Alertée depuis le milieu des années 1990 par des organisations non gouvernementales (ONG) anglo-saxonnes sur les atrocités qui se commettaient en Afrique, notamment en Sierra Leone, la communauté internationale a, semble-t-il, décidé de réagir. Le 7 mars, à la demande des États-Unis et de la Grande-Bretagne, les membres du Conseil de sécurité de l'ONU ont voté à l'unanimité des sanctions contre le Liberia de Charles Taylor, accusé de soutenir les rebelles du Revolutionnary United Front (RUF) en Sierra Leone. Ces mesures portent notamment sur une interdiction des exportations de diamants du Liberia. L'objectif est de couper les ressources des rebelles du RUF, qui contrôlent les zones diamantifères de la Sierra Leone et écoulent les pierres par le Liberia[1].
D'autres pays, soupçonnés de servir de base arrière pour l'approvisionnement en armes des rebelles sierra léonais, sont pour l'instant placés sous surveillance et pourraient faire l'objet, dans les prochains mois, de mesures analogues sur leur propre production de diamants. Il s'agit principalement du Burkina-Faso, de la Côte d'Ivoire et de la Guinée. Dans la liste des pays suspects figurent également l'Ouganda, la République Centrafricaine, la République démocratique du Congo, la Zambie et le Mali.

_CONSIGNE:_
D'après le passage, quelles exportations du Liberia l'interdiction votée le 7 mars vise-t-elle notamment ? Ces entrées n'ont aucun lien avec le passage.

[Relevés de localisation de mots et d'éléments]
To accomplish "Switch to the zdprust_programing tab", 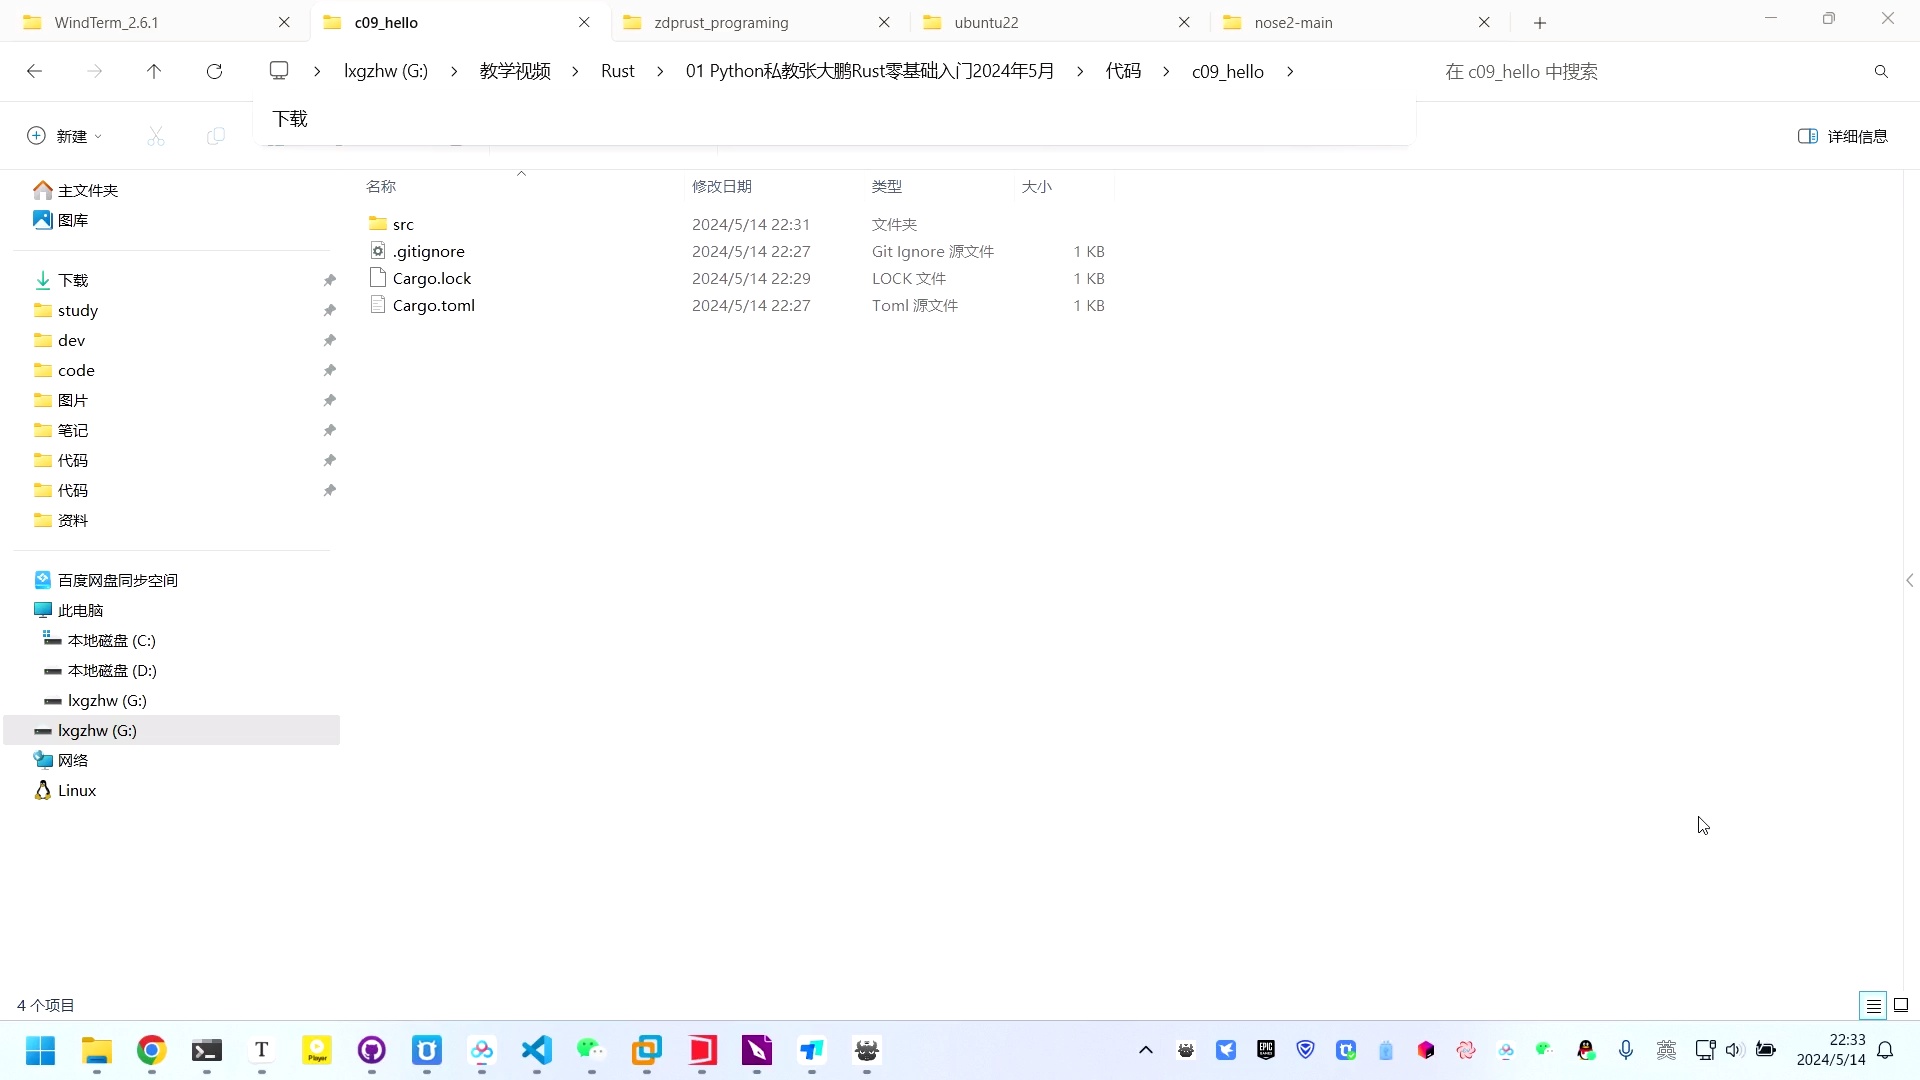I will pyautogui.click(x=720, y=22).
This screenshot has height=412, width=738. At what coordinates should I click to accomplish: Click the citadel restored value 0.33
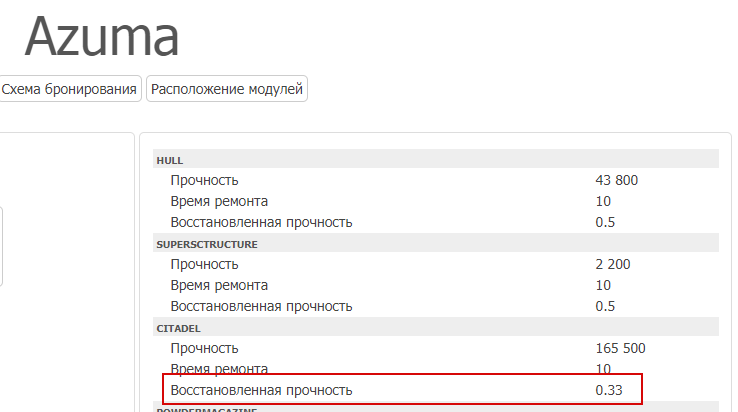pyautogui.click(x=609, y=390)
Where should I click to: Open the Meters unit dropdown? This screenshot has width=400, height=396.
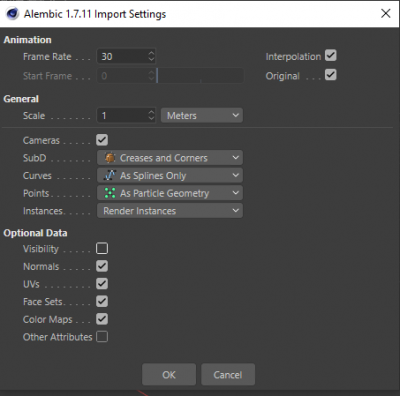click(x=202, y=115)
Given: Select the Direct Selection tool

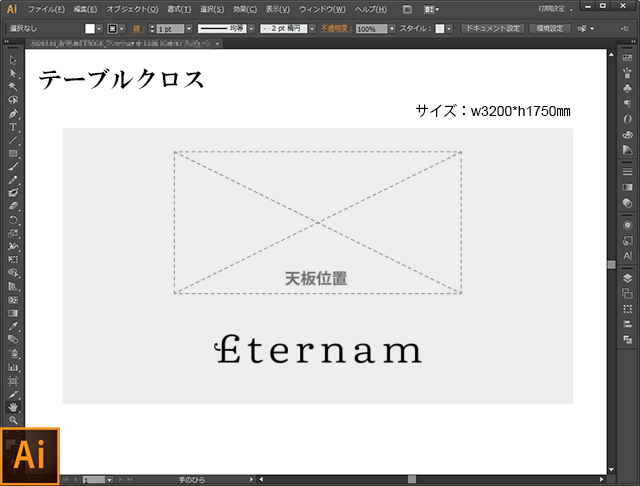Looking at the screenshot, I should click(x=13, y=74).
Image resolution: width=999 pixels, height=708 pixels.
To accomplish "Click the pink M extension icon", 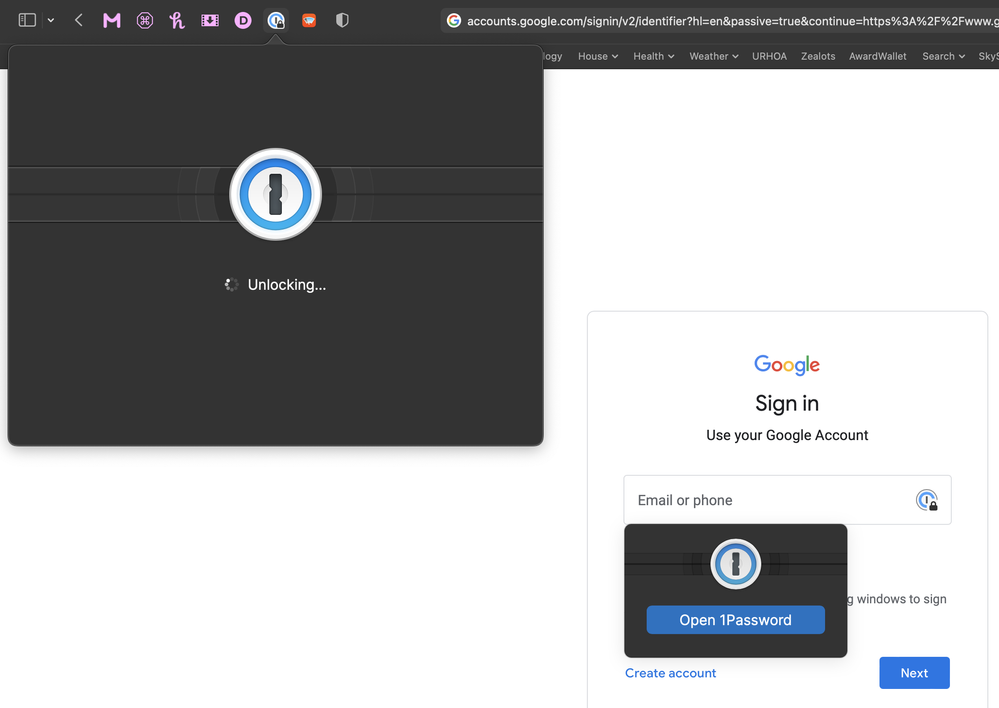I will click(112, 20).
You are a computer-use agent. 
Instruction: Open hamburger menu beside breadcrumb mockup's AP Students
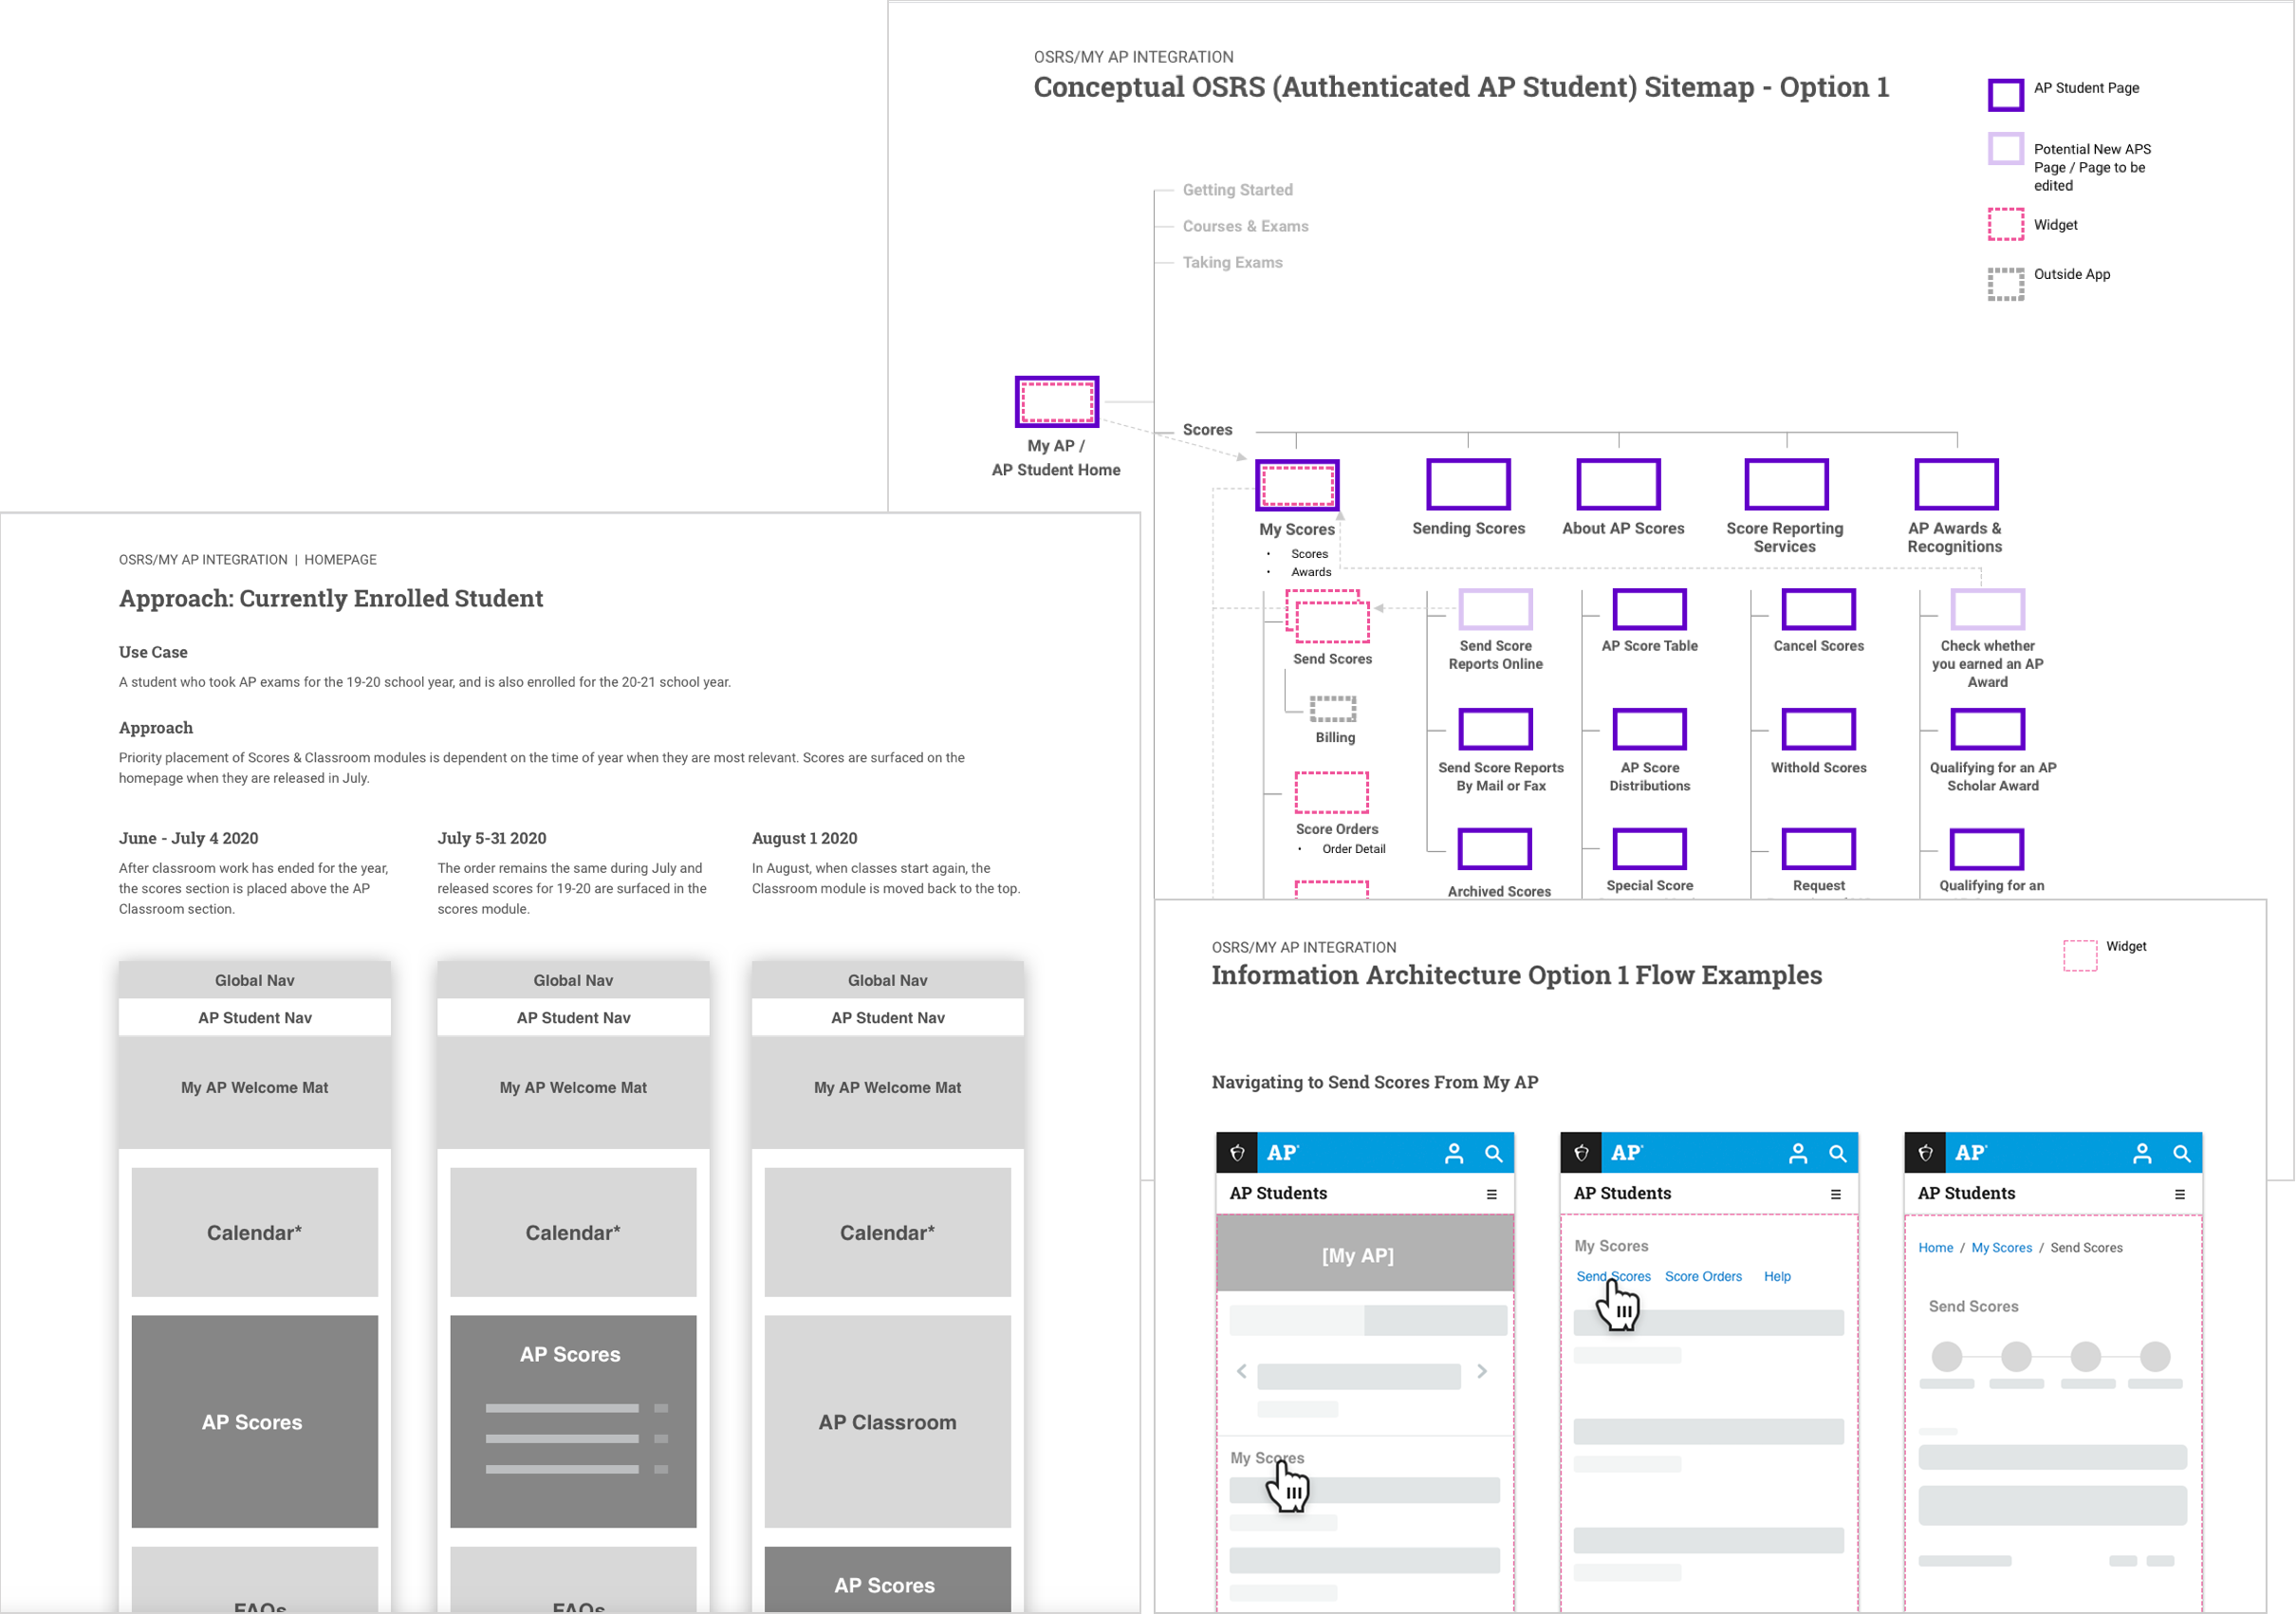(2179, 1194)
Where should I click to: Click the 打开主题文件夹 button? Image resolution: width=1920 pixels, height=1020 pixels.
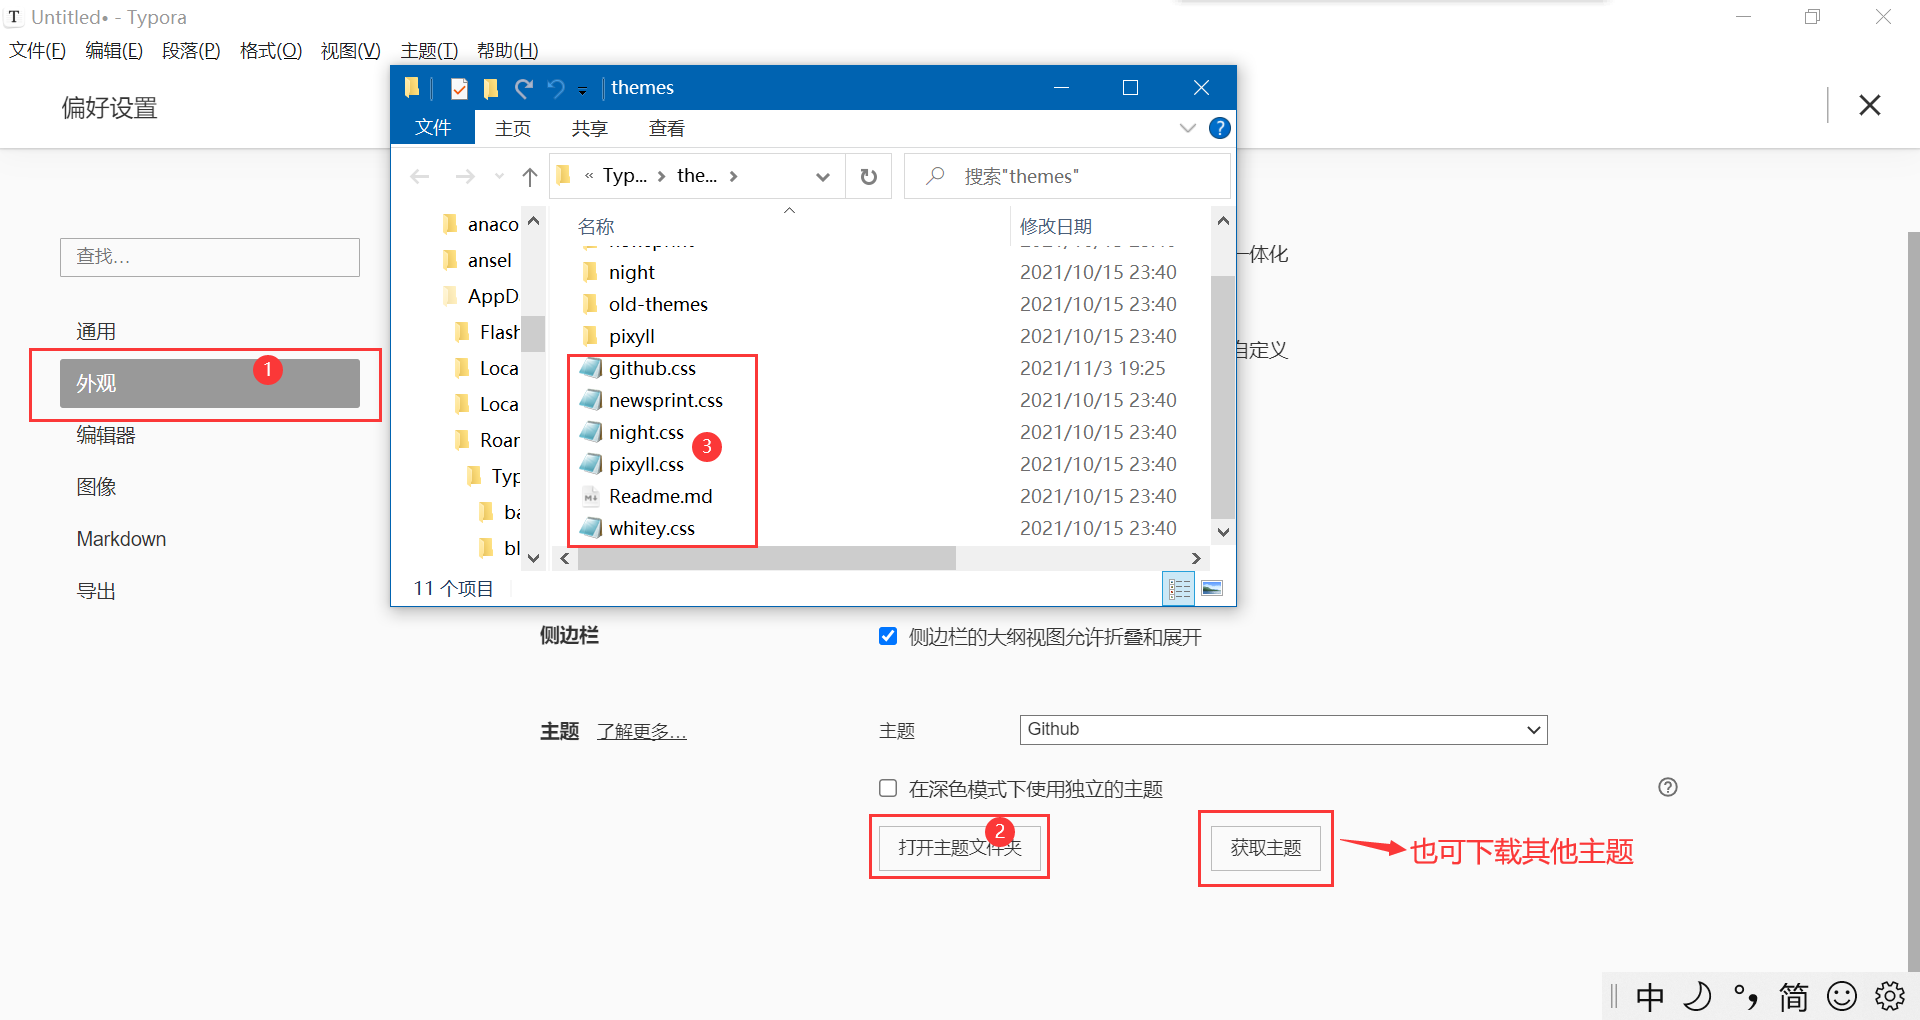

_RÉPONSE:_
Les exportations de diamants.